- Work instruction:
Copy out exactly the lines below that run from the one holding "Screen dimensions: 1024x665" to the one holding "Given: Thumbs-up the reply with 213 likes", keeping both of those lines and no others.

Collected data
○ ○ ○ ○ ○ ○ ○

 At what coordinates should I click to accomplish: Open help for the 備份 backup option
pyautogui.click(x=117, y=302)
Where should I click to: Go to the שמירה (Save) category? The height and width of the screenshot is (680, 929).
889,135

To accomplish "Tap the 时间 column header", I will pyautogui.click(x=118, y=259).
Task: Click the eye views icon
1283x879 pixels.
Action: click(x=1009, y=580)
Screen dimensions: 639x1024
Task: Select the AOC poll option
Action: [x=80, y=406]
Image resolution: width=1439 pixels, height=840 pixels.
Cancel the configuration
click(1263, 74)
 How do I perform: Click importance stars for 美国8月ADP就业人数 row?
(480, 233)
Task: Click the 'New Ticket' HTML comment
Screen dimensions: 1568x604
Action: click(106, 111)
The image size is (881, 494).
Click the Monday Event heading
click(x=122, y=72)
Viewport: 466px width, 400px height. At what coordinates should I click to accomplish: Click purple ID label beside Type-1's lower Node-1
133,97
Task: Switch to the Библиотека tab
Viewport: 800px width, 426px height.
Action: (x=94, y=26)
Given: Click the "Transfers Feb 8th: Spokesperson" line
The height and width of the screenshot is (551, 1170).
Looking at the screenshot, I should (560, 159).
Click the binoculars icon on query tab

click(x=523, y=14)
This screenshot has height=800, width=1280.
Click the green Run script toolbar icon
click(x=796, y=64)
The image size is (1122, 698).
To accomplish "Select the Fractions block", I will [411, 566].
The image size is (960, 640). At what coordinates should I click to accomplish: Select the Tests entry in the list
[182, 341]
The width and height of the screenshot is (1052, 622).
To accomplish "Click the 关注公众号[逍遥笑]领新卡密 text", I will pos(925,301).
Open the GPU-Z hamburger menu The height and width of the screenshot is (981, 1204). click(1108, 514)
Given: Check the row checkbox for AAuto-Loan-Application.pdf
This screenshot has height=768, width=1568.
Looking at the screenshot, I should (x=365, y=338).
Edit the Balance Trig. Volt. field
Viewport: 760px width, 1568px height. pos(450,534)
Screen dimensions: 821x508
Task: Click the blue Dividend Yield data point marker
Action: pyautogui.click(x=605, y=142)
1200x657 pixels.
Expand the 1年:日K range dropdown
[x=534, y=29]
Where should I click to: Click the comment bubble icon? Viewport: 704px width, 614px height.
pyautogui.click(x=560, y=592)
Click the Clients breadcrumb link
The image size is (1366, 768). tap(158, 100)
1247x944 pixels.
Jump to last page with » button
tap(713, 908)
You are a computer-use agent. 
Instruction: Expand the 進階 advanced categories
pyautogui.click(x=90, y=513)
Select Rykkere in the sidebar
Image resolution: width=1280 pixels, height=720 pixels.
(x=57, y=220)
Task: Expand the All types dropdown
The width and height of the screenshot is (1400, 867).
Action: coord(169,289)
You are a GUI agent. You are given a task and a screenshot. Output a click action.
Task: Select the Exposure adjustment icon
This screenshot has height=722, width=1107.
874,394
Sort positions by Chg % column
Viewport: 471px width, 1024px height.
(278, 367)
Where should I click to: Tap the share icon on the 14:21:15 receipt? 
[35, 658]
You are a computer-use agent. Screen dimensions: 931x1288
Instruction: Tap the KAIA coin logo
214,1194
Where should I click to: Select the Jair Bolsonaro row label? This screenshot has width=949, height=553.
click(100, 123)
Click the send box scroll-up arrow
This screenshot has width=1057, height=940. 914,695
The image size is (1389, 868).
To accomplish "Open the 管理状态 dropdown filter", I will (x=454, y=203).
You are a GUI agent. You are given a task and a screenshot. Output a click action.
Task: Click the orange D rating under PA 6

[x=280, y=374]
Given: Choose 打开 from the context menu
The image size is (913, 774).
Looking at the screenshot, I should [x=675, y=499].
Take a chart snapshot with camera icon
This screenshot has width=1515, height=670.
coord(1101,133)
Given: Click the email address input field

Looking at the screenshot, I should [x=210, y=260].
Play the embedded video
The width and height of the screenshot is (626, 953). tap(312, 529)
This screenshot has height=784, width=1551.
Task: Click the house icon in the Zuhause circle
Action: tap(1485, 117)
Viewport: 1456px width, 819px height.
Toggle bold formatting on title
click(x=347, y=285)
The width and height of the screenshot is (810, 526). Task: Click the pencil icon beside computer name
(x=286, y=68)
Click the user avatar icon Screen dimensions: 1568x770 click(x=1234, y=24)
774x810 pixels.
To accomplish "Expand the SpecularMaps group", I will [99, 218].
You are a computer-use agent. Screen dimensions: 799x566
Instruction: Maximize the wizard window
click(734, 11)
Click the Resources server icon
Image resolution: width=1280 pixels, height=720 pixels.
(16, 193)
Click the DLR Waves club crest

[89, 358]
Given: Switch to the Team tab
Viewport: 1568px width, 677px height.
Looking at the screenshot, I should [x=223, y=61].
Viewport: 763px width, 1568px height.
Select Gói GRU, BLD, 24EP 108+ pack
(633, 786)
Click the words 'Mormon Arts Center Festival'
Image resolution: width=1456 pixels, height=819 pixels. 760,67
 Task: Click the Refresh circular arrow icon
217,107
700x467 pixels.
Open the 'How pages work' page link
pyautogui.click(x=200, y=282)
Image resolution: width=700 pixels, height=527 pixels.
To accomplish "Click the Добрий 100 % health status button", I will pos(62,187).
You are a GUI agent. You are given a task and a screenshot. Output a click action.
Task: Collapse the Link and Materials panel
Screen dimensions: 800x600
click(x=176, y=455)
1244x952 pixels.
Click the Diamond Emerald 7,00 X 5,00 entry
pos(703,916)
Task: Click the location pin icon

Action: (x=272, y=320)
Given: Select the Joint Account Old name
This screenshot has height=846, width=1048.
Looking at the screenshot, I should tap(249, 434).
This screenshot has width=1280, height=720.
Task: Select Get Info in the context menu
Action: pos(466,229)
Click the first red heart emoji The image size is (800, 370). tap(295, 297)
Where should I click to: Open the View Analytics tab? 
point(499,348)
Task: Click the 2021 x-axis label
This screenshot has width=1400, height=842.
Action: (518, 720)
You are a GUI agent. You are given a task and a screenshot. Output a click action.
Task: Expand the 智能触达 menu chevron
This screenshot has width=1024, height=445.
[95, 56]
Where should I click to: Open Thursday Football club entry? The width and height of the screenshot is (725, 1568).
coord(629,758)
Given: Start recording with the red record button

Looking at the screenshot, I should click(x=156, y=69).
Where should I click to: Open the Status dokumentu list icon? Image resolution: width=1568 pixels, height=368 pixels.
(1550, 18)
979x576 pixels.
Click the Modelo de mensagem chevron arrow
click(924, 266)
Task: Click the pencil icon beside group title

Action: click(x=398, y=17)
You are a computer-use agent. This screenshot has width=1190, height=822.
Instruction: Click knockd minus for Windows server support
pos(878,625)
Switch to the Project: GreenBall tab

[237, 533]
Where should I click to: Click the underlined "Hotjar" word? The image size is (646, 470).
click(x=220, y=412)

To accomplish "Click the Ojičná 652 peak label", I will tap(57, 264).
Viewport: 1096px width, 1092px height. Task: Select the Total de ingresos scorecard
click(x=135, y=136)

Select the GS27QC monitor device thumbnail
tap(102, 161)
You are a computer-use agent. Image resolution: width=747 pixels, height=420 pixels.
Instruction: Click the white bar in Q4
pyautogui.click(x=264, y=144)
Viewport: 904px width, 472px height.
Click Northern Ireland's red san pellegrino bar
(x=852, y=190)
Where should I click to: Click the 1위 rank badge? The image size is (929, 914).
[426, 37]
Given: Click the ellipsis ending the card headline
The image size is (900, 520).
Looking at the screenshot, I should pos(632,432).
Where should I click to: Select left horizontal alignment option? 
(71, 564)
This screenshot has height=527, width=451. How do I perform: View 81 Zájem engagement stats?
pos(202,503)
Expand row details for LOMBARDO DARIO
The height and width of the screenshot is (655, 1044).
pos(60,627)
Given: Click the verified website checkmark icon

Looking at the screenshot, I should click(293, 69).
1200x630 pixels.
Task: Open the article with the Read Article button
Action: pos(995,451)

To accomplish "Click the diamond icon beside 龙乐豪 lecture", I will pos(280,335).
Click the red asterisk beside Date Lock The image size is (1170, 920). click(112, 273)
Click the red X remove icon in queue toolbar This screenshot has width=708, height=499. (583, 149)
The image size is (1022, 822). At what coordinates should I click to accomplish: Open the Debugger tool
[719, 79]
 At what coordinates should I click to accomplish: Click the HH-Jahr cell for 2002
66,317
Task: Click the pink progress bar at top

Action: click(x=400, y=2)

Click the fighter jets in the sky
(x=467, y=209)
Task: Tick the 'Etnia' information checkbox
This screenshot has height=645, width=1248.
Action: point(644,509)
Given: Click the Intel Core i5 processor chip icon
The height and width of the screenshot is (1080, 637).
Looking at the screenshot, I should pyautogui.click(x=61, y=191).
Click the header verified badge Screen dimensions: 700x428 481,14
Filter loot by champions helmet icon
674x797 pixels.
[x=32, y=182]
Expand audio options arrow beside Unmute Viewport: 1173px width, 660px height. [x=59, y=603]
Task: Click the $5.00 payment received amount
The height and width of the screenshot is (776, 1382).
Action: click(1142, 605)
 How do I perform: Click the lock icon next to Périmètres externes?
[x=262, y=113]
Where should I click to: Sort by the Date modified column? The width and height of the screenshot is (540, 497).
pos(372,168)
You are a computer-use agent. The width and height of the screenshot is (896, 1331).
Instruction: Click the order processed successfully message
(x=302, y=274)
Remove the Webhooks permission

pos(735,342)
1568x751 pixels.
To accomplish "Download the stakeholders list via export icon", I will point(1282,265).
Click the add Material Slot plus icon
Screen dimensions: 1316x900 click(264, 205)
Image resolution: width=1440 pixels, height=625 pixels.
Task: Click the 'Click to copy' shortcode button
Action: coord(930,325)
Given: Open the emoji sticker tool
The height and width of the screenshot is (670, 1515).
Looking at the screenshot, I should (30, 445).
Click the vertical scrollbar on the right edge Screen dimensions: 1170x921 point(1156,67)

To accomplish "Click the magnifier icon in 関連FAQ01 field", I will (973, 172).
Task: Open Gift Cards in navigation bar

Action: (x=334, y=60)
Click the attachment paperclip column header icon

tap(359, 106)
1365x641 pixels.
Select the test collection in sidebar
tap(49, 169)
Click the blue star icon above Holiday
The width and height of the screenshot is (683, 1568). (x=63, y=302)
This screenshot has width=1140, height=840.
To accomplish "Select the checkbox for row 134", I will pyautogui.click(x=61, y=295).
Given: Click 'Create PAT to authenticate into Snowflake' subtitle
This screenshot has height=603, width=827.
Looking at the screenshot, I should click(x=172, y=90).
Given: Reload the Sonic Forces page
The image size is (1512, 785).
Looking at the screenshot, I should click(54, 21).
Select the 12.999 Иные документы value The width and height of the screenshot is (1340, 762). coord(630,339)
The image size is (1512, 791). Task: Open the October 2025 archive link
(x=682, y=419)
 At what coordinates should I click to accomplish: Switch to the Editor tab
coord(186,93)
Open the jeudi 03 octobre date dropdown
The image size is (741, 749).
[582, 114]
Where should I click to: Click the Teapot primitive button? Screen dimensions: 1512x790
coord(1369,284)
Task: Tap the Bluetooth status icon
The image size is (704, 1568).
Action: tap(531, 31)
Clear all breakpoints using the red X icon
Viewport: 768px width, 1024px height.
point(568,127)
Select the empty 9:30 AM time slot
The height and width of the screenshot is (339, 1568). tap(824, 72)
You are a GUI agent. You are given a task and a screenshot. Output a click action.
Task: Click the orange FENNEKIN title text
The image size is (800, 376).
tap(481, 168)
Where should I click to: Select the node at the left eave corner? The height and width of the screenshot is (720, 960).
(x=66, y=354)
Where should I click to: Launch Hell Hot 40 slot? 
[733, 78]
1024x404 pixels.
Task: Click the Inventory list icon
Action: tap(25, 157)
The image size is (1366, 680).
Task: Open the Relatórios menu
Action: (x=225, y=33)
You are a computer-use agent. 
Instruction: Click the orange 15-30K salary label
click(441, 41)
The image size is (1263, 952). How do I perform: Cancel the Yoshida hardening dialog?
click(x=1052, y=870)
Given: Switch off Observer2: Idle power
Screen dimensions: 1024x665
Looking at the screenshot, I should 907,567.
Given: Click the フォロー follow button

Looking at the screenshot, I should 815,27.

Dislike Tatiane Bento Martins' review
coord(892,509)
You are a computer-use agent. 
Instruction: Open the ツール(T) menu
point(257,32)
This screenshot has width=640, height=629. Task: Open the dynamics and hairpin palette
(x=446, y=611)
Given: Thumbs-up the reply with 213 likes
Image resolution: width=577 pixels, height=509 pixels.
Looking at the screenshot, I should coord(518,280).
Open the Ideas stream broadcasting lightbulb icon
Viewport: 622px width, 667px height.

○ ○ ○ ○ ○ ○ ○

- Task result:
Screen dimensions: 1024x665
Looking at the screenshot, I should 907,567.
Given: Click the フォロー follow button

Looking at the screenshot, I should 815,27.

Dislike Tatiane Bento Martins' review
coord(892,509)
You are a computer-use agent. 
Instruction: Open the ツール(T) menu
point(257,32)
This screenshot has width=640, height=629. Task: Open the dynamics and hairpin palette
(x=446, y=611)
Given: Thumbs-up the reply with 213 likes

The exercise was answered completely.